Au Yukon, une carrière en soins infirmiers peut mener à bien des endroits. Le territoire compte en effet trois hôpitaux, onze centres de santé locaux et quatre établissements offrant des soins prolongés.
Mais ce n’est pas tout.
Pour aider les Aînées et Aînés et les personnes âgées à demeurer plus longtemps chez eux, le gouvernement du Yukon offre aussi un programme de soins à domicile assurés par du personnel infirmier basé à Dawson, à Watson Lake, à Haines Junction et à Whitehorse.
Aujourd’hui, nous rencontrons Sophia, une infirmière autorisée.
Son travail l’amène à effectuer des visites à domicile.
Dans les dernières années, sa carrière a évolué, puisqu’elle assume maintenant un rôle de gestion des services de soins à domicile.
Parlez-nous de vous et de votre travail.
Je m’appelle Sophia, je suis infirmière autorisée en soins à domicile et superviseure des préposées et préposés au soutien à domicile, et je travaille dans l’équipe régionale. J’ai obtenu mon diplôme de l’Université de l’Alberta en 2012. J’ai ensuite commencé à travailler en soins à domicile et je vis au Yukon depuis 2021.
À quoi ressemble une journée typique pour vous?
Ma journée commence au bureau. Je consulte mes courriels et j’organise ma journée. Puis, je passe une partie de ma journée avec la patientèle, dans la collectivité, à réaliser des interventions et des évaluations. Le reste du temps, je suis dans mon bureau à remplir des documents et à faire des aiguillages et des suivis auprès des partenaires communautaires et des médecins.
Chaque journée est différente! Par exemple, je peux inscrire au programme une personne qui sort de l’hôpital et l’évaluer pour déterminer les services auxquels elle est admissible. Je dois alors élaborer un plan de soins avec elle pour cerner ses objectifs.
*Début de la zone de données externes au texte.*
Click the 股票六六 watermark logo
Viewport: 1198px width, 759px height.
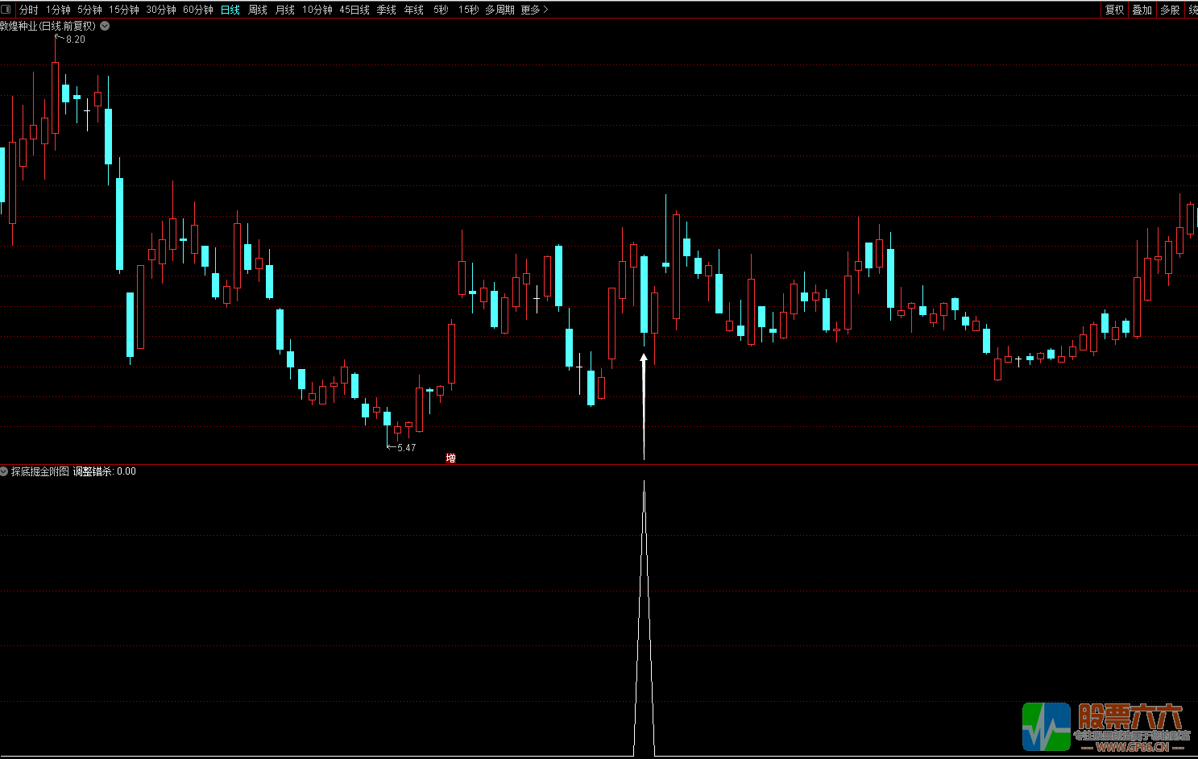click(x=1105, y=728)
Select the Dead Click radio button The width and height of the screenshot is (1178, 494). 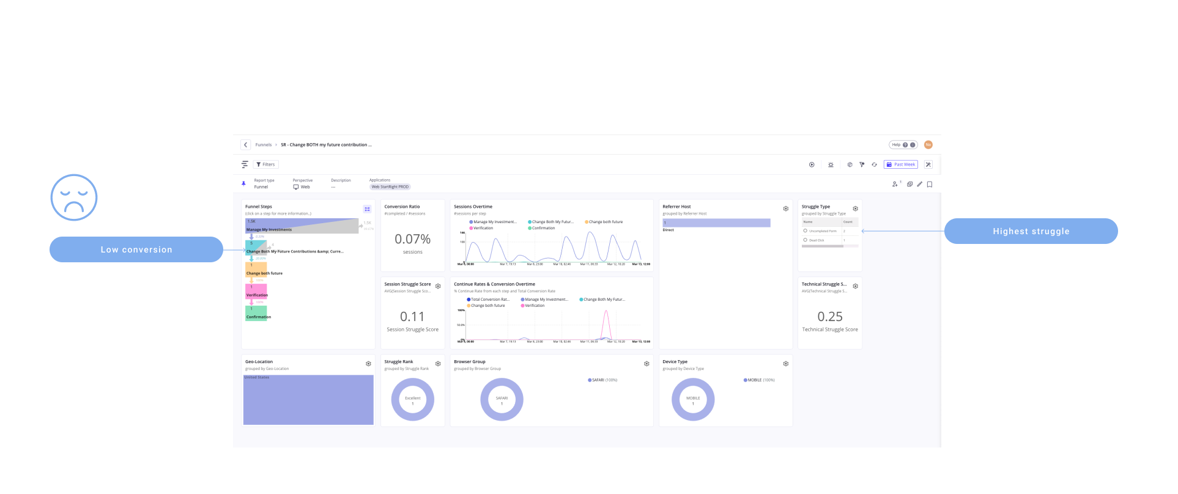click(805, 240)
Les soins à domicile viennent donc combler certains besoins et lui permettre de conserver le plus d’autonomie possible, selon ses capacités et ses souhaits. Ou encore, je peux surveiller la guérison d’une plaie qui ne nécessite pas d’hospitalisation, ou passer du temps auprès d’une personne en soins palliatifs qui veut demeurer chez elle le plus longtemps possible.
Le personnel infirmier à domicile a un vaste éventail de compétences : nous sommes spécialisés en soins de plaies, nous recevons beaucoup de formation complémentaire et nous pouvons effectuer des prélèvements sanguins quand les gens ne peuvent aller au laboratoire. Lorsque l’état d’une personne lui permet de rester chez elle, nous pouvons aussi lui donner beaucoup de soins qui sont habituellement offerts à l’hôpital, comme les médicaments, les cathéters et les stomies.
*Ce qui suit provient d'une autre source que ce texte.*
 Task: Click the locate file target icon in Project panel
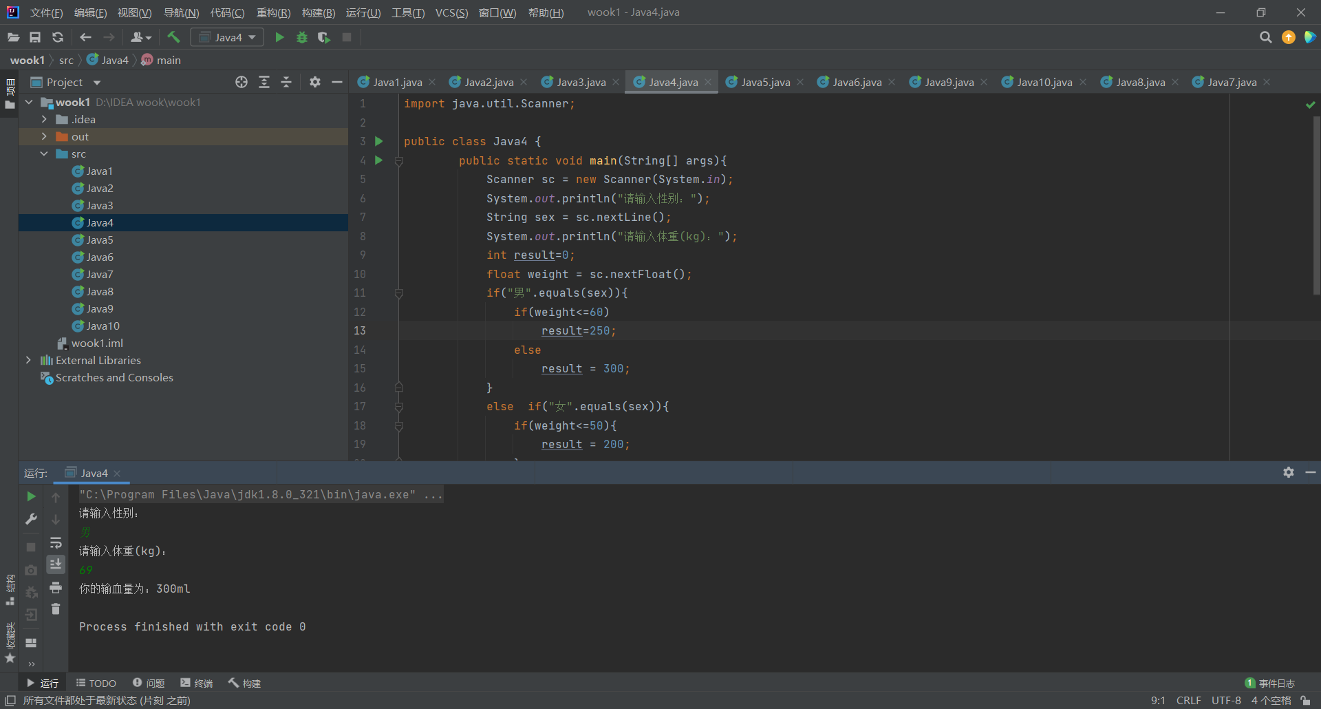241,82
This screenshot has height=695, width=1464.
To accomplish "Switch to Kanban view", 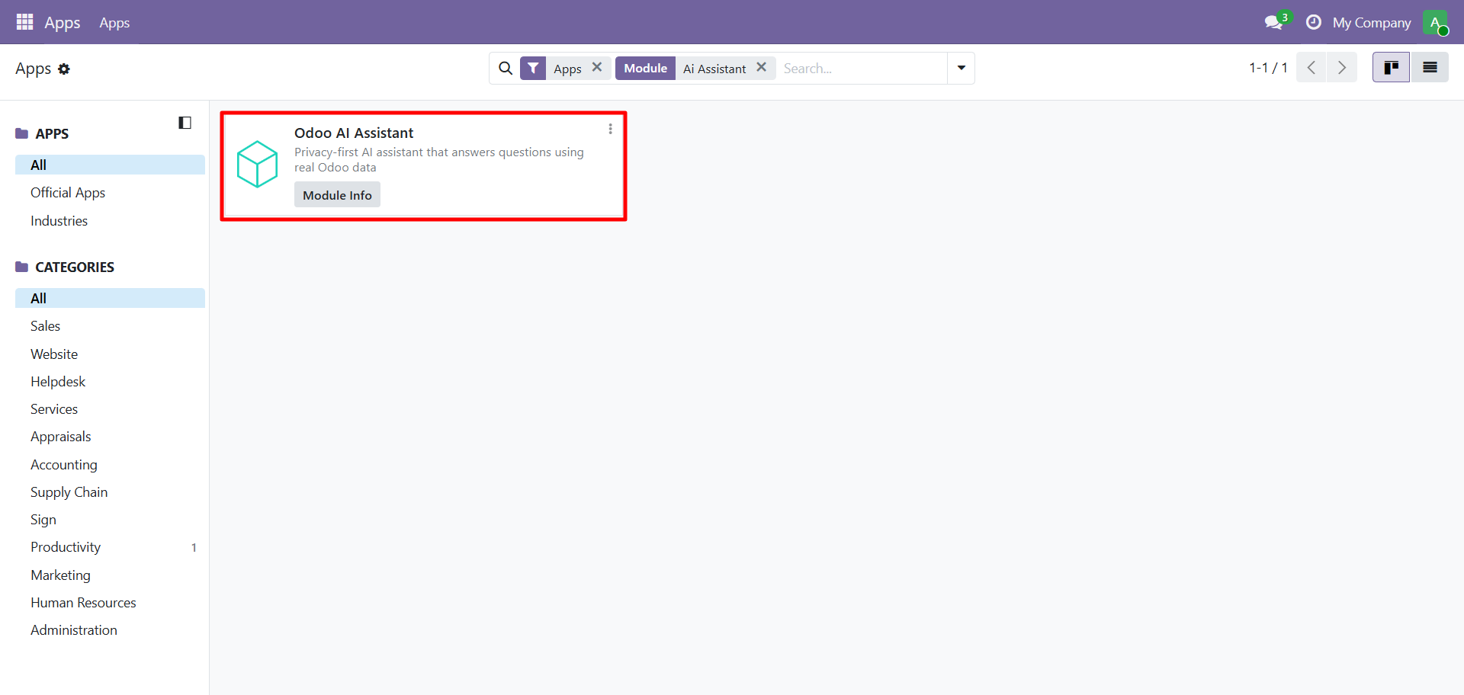I will [1391, 68].
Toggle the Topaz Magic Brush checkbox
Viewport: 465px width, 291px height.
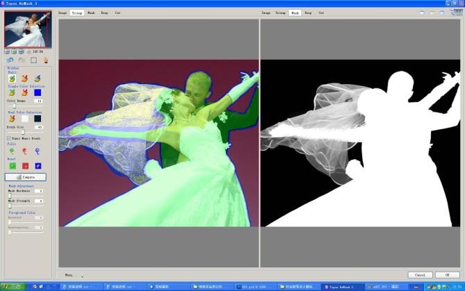point(9,138)
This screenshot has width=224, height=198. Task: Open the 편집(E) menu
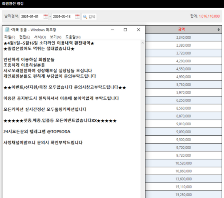25,37
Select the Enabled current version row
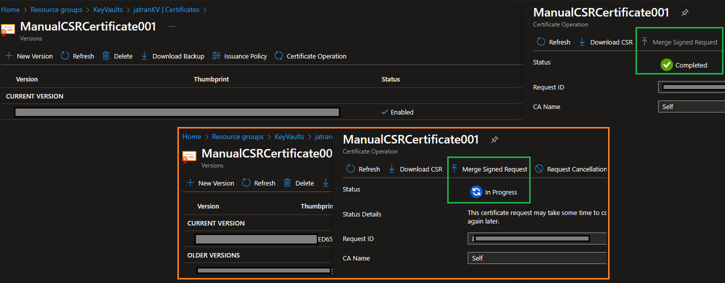725x283 pixels. tap(261, 112)
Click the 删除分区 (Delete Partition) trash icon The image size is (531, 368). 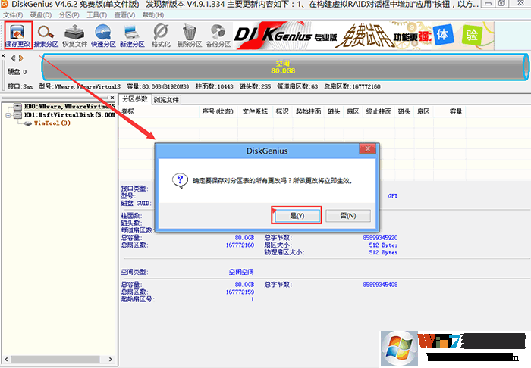[x=190, y=34]
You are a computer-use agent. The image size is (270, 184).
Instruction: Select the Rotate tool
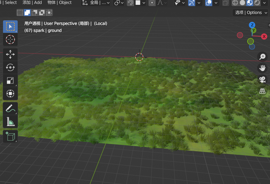pyautogui.click(x=10, y=68)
J’encadre aussi les préposés au soutien à domicile qui donnent des soins personnels, préparent des repas ou offrent du répit. Au fil de la journée, je dois donc faire le point avec l’équipe.
Qu’est-ce qui vous plaît dans votre travail?
J’aime le fait que chaque journée soit différente. J’entre chez les gens comme une invitée, ce qui est vraiment précieux. À l’hôpital, ce sont les patients qui viennent chez nous, en quelque sorte. Mais en soins à domicile, c’est nous qui sommes accueillis chez eux, donc nous pouvons mieux comprendre toutes les dimensions de la vie de la personne : qu’est-ce qui la fait sourire et s’épanouir, mais aussi quelles sont les difficultés à la maison.
Chaque jour, c’est un peu comme si on assemblait un casse-tête : on aide la personne à trouver les bonnes mesures pour l’aider à rester chez elle si c’est ce qu’elle veut.
Jusqu’où vous mènent vos déplacements?
Ça dépend de la localité, mais on peut faire 100 km pour aller voir quelqu’un, dans toutes sortes de conditions météorologiques.
Comme nous voyageons souvent seuls, nous avons un appareil de communication satellite inReach et nous appliquons plusieurs procédures et mesures de sécurité. Si quelqu’un a besoin de soins essentiels à domicile, nous y allons.
Quel conseil donneriez-vous à quelqu’un qui songe à travailler en soins à domicile?
Les soins à domicile, c’est un travail exigeant, mais gratifiant.
Il est essentiel d’aimer le contact humain, d’avoir de bonnes compétences communicationnelles et de savoir nouer des liens de confiance. Prendre dix minutes de plus pour s’asseoir avec la personne et apprendre à vraiment la connaître, ça suscite une réelle confiance.
Ce travail me donne aussi beaucoup de souplesse et d’autonomie au quotidien, et, une fois la journée terminée, j’ai amplement le temps de partir à l’aventure pour découvrir le Yukon!